War And Postwar Years

The Japanese attack on Pearl Harbor in 1941 renewed the American-Dutch military alliance of the 1780's. Holland, already at war with Germany and Italy, declared war on Japan within a few hours, even before the United States. During the following years, the fate of Holland was more closely linked to that of the U.S. than ever. American troops played a major part in the liberation of Holland from the German occupation, and after the fighting was over, the `European Recovery Program' (usually still called `Marshall Aid' in Europe, after its originator) poured more than a billion dollars into the reconditioning of the Dutch economy. In 1949, Holland, like the United States, for the first time abandoned its traditional peacetime neutrality and joined NATO, the North Atlantic Treaty Organization. Those years saw the beginning of the heavy investment by U.S. companies in Europe and, in fact, of the enormous growth of the multinational companies and conglomerates which since have intertwined European and U.S. enterprise.

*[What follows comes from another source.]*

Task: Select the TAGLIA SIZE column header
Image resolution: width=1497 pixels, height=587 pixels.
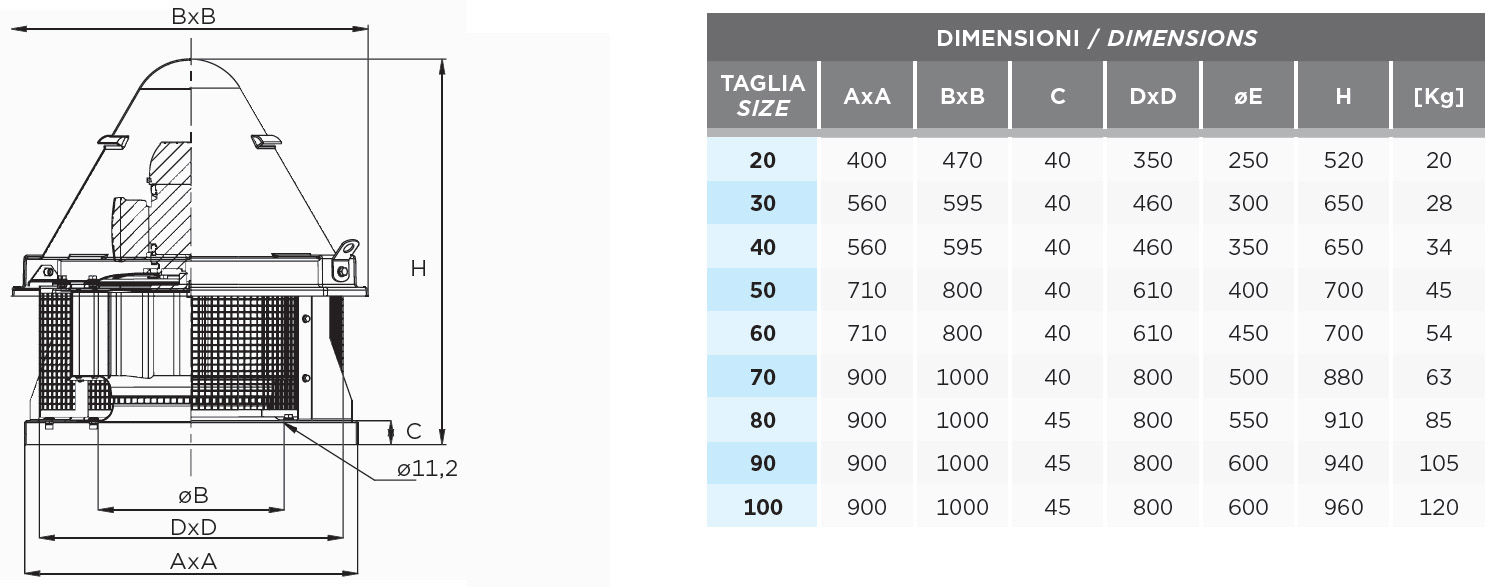Action: pyautogui.click(x=763, y=96)
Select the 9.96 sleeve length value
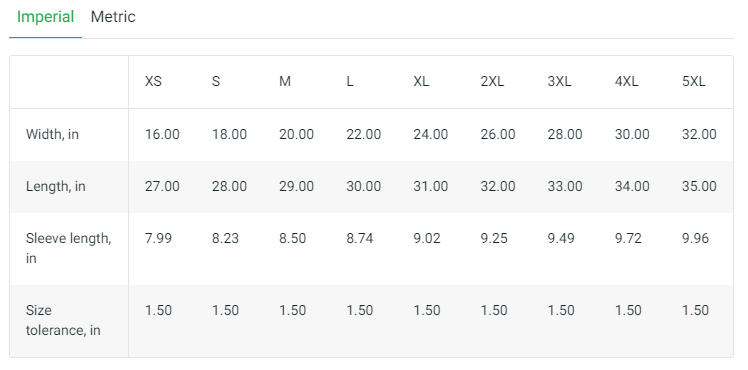748x370 pixels. click(x=696, y=238)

Politically, the relationship between the two countries found expression, in 1942, by Queen Wilhelmina addressing a joint session of Congress, while her daughter and successor Juliana had that same honor ten years later. The Netherlands had by then become such a solid ally of the U.S., that one could hear Dutch politicians occassionally complain that their country was taken too much for granted here.

In 1959, the new flagship of the Holland-America Line, the ms Rotterdam sailed into New York harbor with the heiress to the monarchy, Princess Beatrix, aboard the occasion was in memory of the visit by the Halve Maen, three hundred and fifty years before.